AEO/GEO Is Just SEO Done Really Well

Every few years, marketing gets a new acronym that suddenly makes everyone feel like the old playbook is dead.

At this moment, it’s AEO (Answer Engine Optimization) and GEO (Generative Engine Optimization). And if you’ve spent even five minutes on LinkedIn lately, you might be believing that traditional SEO is completely irrelevant now that AI search is here. But the truth… AEO/GEO is not replacing SEO at all. 

If you break down the practices that are getting brands and businesses mentioned on LLMs, it’s still just SEO done really well. The brands showing up in ChatGPT responses, Google AI Overviews, Perplexity, and other AI-driven search experiences are usually the same brands that already had strong content, clear messaging, and solid SEO foundations. Because while the format of search is evolving, the core principles behind visibility really haven’t changed as much as people think they have.

The delivery method changed and the search experience changed, but the fundamentals are still the fundamentals. The basics are still what you want to focus on. (And not to mention that traditional search is still around and Google still dominates daily search volumes!)  

Search Engines and AI Models Want the Same Thing

At the end of the day, both traditional search engines and AI models are trying to accomplish the exact same goal: give users the best possible answer.

Whether someone is typing a question into Google or asking ChatGPT for recommendations, the system is looking for content that is helpful, trustworthy, clear, and relevant. That’s why so many of the same best practices still apply.

The content that performs well today is content that genuinely answers questions, explains things clearly, demonstrates expertise, and is easy to digest. It’s content that understands search intent instead of just chasing keywords.

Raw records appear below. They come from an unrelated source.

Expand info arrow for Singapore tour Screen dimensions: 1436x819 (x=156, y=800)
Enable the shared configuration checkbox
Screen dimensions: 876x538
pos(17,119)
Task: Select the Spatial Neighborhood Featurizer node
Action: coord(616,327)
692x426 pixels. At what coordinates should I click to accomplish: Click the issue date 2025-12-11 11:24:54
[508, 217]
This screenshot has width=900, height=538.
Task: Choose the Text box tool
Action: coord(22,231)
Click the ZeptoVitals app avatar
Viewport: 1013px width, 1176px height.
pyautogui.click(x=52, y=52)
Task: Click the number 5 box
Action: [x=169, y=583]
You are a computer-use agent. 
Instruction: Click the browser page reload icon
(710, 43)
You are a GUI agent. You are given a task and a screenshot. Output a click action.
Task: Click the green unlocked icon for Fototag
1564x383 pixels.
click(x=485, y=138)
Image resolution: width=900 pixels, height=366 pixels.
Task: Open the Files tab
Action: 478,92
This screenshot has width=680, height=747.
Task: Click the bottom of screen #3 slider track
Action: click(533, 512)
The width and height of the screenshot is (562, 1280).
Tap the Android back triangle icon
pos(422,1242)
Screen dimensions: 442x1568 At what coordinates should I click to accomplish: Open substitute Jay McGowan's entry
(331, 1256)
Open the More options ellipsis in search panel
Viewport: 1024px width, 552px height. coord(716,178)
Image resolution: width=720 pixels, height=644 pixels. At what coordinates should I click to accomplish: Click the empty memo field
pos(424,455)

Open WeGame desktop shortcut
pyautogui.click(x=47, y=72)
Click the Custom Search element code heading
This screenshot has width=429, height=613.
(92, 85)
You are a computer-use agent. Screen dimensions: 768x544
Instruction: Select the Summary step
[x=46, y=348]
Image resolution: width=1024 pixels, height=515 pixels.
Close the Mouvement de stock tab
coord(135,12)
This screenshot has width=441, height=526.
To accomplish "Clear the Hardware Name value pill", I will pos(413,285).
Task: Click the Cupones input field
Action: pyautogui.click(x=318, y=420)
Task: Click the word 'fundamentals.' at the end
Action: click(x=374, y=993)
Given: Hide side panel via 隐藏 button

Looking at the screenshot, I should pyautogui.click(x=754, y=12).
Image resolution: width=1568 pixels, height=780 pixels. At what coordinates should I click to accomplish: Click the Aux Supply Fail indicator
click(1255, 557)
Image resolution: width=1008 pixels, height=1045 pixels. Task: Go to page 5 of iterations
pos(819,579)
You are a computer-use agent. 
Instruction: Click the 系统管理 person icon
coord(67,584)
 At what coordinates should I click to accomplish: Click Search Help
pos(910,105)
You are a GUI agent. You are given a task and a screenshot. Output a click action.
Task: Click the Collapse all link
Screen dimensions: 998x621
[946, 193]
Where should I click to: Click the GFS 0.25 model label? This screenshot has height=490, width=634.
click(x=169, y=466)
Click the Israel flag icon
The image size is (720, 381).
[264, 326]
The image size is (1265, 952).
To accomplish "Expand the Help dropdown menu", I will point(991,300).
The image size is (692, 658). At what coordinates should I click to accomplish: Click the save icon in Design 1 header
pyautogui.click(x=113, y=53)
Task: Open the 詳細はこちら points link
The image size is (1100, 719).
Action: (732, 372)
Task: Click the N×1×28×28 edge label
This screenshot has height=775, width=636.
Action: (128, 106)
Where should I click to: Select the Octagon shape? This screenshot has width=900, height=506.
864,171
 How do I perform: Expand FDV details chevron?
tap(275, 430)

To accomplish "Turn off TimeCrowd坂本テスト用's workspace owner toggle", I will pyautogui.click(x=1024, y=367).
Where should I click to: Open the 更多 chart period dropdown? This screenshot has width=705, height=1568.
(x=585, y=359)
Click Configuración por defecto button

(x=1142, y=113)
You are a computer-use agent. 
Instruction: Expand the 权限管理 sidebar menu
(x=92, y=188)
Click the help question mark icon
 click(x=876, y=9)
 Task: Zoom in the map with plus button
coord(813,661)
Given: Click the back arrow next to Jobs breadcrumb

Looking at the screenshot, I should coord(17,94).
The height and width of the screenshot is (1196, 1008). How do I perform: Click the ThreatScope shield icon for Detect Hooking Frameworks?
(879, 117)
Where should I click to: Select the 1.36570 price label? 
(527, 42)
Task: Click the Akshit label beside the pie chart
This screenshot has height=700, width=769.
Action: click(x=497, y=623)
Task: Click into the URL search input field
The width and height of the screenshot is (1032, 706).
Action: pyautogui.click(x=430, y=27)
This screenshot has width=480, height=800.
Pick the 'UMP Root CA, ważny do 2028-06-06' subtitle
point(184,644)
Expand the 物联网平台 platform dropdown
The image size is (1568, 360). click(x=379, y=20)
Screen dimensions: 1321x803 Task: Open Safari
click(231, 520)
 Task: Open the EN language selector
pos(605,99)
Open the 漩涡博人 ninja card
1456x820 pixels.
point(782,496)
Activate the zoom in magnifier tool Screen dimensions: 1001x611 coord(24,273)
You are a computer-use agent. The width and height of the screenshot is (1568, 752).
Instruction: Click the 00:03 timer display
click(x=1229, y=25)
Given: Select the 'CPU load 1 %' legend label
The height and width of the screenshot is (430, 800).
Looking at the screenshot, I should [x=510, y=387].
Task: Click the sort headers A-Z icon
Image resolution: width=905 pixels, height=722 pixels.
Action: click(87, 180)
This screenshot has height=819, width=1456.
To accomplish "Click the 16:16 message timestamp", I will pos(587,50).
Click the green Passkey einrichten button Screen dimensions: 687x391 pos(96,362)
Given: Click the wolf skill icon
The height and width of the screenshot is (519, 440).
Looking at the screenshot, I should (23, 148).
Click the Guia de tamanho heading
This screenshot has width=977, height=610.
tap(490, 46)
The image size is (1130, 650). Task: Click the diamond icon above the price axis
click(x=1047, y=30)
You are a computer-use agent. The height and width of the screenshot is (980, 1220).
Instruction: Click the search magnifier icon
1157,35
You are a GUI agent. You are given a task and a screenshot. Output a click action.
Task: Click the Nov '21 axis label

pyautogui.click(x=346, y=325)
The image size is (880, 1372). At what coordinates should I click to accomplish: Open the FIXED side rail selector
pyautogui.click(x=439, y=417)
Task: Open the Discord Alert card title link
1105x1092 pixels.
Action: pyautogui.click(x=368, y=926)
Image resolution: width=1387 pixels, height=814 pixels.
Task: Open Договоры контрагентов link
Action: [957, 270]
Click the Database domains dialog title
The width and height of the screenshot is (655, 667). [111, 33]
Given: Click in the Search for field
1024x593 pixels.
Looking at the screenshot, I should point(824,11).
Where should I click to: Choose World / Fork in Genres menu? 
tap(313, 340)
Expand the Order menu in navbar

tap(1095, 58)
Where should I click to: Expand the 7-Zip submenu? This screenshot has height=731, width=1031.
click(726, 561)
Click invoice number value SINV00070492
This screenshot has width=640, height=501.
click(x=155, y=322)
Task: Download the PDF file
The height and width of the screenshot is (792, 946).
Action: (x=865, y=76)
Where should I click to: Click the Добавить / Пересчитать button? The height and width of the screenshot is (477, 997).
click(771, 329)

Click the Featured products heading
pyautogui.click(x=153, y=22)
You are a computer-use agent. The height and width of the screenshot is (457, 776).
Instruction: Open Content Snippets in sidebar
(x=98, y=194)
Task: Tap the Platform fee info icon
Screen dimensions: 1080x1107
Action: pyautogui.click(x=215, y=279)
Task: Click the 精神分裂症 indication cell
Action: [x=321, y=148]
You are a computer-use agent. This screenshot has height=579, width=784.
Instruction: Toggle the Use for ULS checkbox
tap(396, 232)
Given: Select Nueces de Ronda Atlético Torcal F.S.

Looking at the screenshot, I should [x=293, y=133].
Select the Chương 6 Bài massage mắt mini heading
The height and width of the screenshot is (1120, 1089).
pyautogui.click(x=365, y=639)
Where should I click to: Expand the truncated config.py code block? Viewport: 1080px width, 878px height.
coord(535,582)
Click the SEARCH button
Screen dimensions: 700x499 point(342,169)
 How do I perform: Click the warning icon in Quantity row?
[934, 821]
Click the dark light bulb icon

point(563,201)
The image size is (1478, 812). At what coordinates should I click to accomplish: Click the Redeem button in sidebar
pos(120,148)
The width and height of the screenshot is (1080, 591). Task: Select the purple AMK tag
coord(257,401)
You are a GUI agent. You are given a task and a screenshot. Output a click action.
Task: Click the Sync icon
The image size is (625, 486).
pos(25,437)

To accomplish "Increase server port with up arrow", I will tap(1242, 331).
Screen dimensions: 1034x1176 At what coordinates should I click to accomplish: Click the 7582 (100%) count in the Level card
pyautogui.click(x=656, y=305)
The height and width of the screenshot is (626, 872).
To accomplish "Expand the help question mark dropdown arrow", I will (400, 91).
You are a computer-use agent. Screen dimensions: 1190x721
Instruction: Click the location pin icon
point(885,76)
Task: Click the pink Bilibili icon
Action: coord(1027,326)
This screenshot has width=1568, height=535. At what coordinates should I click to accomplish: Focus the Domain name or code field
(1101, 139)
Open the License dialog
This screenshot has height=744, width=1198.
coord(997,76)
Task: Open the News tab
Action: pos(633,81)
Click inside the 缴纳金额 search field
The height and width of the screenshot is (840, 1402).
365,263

For years, good SEO professionals have been saying that SEO is really about creating the best resource on a topic. AI search doesn’t suddenly change that philosophy. If anything, it reinforces it.

AI Search Rewards Clarity More Than Ever

One thing that is changing is how important clarity and structure have become.

AI tools need content they can easily interpret, summarize, and pull information from. Which means vague, fluffy marketing copy is becoming even less effective than it already was. The brands winning in AI search are often the brands communicating the most clearly.

Pages with strong headings, direct explanations, organized formatting, and well-structured information are simply easier for AI systems to understand and reference. And honestly, they’re also easier for humans to read too.

I think this is forcing marketers back toward stronger content fundamentals. Not necessarily creating more content, but creating better content. More intentional content. More useful content.

Because when AI is scanning thousands of pieces of information trying to generate the best answer, clarity matters.

Authority Matters More Than Ever

Another thing I keep seeing people overlook is how heavily AI systems rely on trust and authority signals.

AI tools don’t want to confidently provide bad information. So naturally, they lean toward brands and sources that already appear credible across the internet. That includes things like strong brand reputation, backlinks, topical authority, consistent messaging, expert insights, and overall digital trust signals.

Again, none of this is new.

This is the same foundation SEO experts have talked about for years. The difference is that now those trust signals don’t just help you rank on a search engine results page, they can also influence whether your brand becomes part of an AI-generated answer.

If anything, authority is becoming even more important because AI systems are designed to reduce uncertainty. The more consistently your brand shows up as a credible source across the web, the more likely it is to be surfaced in these newer search experiences too.

GEO Isn’t About Writing for Robots

I think one of the biggest mistakes marketers are making right now is trying to “optimize for AI” by creating robotic, over-engineered content. Ironically, that usually makes the content worse.

The brands that are going to win in this next era of search are the ones creating genuinely helpful content written by people who deeply understand their audience. Content that sounds human. Content that offers original perspective. Content that actually says something meaningful.

AI systems are getting increasingly good at identifying depth, expertise, context, and usefulness. Which means surface-level content is becoming easier and easier to ignore.

You can’t shortcut your way into authority with AI-generated fluff. And I think a lot of marketers are about to learn that the hard way.

The Best GEO Strategy Is Still a Strong Content Strategy

If you want your brand to show up in AI-generated answers, summaries, citations, and conversational search experiences, the answer probably isn’t some completely new secret optimization framework.

It’s still about publishing high-quality content consistently. It’s still about answering real customer questions. It’s still about building topical authority, improving your website experience, strengthening your brand trust, and becoming a credible source within your niche.

That’s why I keep coming back to the same conclusion: GEO is really just SEO done exceptionally well.

The marketers who are going to succeed over the next few years won’t be the ones abandoning SEO fundamentals in favor of every new AI buzzword. They’ll be the ones who understand how AI search is evolving while still mastering the basics.

Because the future of search probably doesn’t belong to marketers who chase algorithms. It belongs to marketers who create genuinely valuable content that people, and AI systems, actually trust.